Validate CSM Health During a CSM Upgrade

  • Before performing the health validation, be sure that at least 15 minutes have elapsed since the CSM services were upgraded. This allows the various Kubernetes resources to initialize and start.
  • If the site does not use UAIs, then skip UAS and UAI validation. If UAIs are used, then before validating UAS and UAI, first validate any products that configure UAS (such as Cray Analytics and Cray Programming Environment); the procedures for this are beyond the scope of this document.

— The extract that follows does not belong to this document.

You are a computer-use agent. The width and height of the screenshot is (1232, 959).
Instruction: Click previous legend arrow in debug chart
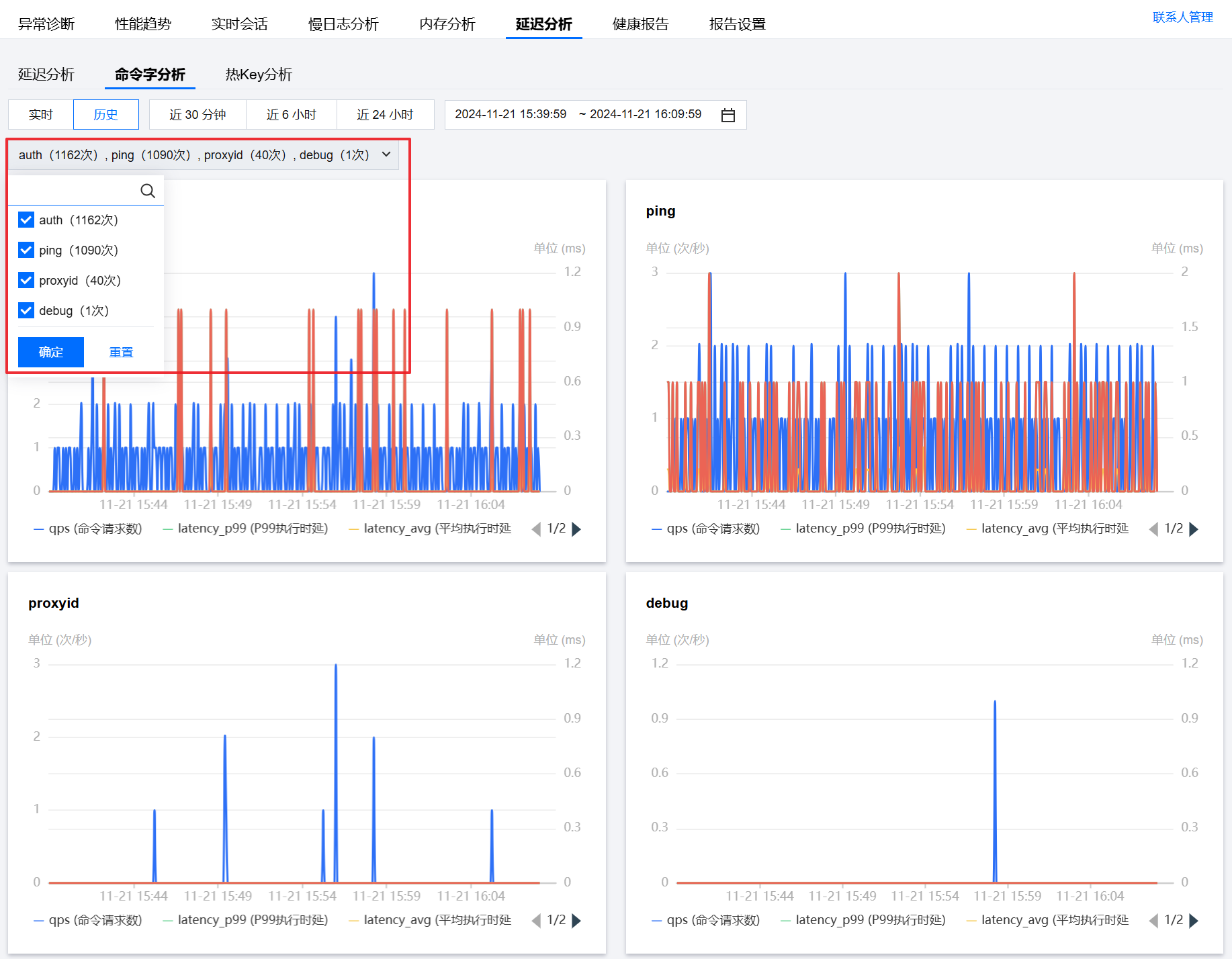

Failures in UAI creation that result from incorrect or incomplete installation of these products will generally take the form of UAIs stuck in waiting state, trying to set up volume mounts.
  • Although it is not recommended, the Booting CSM barebones image test may be skipped if all compute nodes are active running application workloads.
  1. (ncn-m002#) If a typescript session is already running in the shell, then first stop it with the exit command.

  2. (ncn-m002#) Start a typescript.

    script -af /root/csm_upgrade.$(date +%Y%m%d_%H%M%S).post_upgrade_health_validation.txt
    export PS1='\u@\H \D{%Y-%m-%d} \t \w # '
    

    If additional shells are opened during this procedure, then record those with typescripts as well. When resuming a procedure after a break, always be sure that a typescript is running before proceeding.

  3. Validate CSM health.

    Run the combined health check script, which runs a variety of health checks that should pass at this stage of the upgrade:

    • Kubernetes health checks
    • NCN health checks
    /opt/cray/tests/install/ncn/automated/ncn-k8s-combined-healthcheck-post-service-upgrade
    

    Review the output and follow the instructions provided to resolve any test failures. With the exception of Known issues with NCN health checks, all health checks are expected to pass.

  4. (ncn-m002#) Stop typescripts.

    For any typescripts that were started during the health validation procedure, stop them with the exit command.

  5. (ncn-m002#) Backup upgrade logs and typescript files to a safe location.

    1. If any typescript files are on different NCNs, then copy them to /root on ncn-m002.

    2. Create a tar file containing the logs and typescript files.

      If any typescript file names are not of the form csm_upgrade.*.txt, then append their names to the following tar command in order to include them.

      TARFILE="csm_upgrade.$(date +%Y%m%d_%H%M%S).logs.tgz"
      tar -czvf "/root/${TARFILE}" /root/csm_upgrade.*.txt /root/output.log
      
    3. Upload the tar file into S3.

      This step requires that the Cray Command Line Interface is configured on the node. This should have already been done on ncn-m002 during the upgrade process. If needed, see Configure the Cray CLI.

      cray artifacts create config-data "${TARFILE}" "/root/${TARFILE}"